== Segment start ==
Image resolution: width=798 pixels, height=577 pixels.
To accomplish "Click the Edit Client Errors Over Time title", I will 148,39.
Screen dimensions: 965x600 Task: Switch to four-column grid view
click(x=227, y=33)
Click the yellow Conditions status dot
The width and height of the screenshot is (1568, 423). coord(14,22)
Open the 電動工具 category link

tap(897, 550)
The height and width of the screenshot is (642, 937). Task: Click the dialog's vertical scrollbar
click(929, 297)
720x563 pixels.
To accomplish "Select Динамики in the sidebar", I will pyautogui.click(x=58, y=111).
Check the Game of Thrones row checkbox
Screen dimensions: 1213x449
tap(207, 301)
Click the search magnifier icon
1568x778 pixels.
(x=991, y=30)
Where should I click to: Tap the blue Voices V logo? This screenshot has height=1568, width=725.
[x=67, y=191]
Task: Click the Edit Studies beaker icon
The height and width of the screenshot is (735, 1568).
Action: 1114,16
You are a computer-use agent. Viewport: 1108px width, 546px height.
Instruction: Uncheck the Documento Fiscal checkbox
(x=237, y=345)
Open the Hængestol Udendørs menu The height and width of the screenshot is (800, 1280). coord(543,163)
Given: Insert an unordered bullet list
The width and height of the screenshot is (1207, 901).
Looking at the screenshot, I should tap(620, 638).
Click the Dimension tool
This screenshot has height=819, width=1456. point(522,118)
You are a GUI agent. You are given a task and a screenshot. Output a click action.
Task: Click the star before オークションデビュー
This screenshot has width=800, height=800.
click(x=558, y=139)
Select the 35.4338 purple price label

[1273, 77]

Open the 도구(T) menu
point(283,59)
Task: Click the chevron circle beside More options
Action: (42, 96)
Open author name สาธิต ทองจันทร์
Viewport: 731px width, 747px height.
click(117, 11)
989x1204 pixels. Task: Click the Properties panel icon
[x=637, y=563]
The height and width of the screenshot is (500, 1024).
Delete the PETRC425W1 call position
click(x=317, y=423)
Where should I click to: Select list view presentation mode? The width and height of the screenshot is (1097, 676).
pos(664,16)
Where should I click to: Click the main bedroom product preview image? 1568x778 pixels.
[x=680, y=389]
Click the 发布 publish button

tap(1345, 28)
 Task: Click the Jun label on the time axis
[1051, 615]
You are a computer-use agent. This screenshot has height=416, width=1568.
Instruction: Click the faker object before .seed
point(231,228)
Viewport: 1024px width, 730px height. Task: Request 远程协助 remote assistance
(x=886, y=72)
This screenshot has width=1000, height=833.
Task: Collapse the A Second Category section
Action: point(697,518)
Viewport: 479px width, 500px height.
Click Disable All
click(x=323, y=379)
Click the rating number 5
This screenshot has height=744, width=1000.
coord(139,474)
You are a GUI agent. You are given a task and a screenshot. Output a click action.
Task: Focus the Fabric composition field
== Segment end ==
What must be transcribed is the run of lines from the one containing "Task: Click the Jun label on the time axis" to the last line of the data above, inclusive, and only that.

> _Your response_:
 Task: Click the Jun label on the time axis
[1051, 615]
You are a computer-use agent. This screenshot has height=416, width=1568.
Instruction: Click the faker object before .seed
point(231,228)
Viewport: 1024px width, 730px height. Task: Request 远程协助 remote assistance
(x=886, y=72)
This screenshot has width=1000, height=833.
Task: Collapse the A Second Category section
Action: point(697,518)
Viewport: 479px width, 500px height.
Click Disable All
click(x=323, y=379)
Click the rating number 5
This screenshot has height=744, width=1000.
coord(139,474)
You are a GUI agent. You are given a task and a screenshot. Output a click action.
Task: Focus the Fabric composition field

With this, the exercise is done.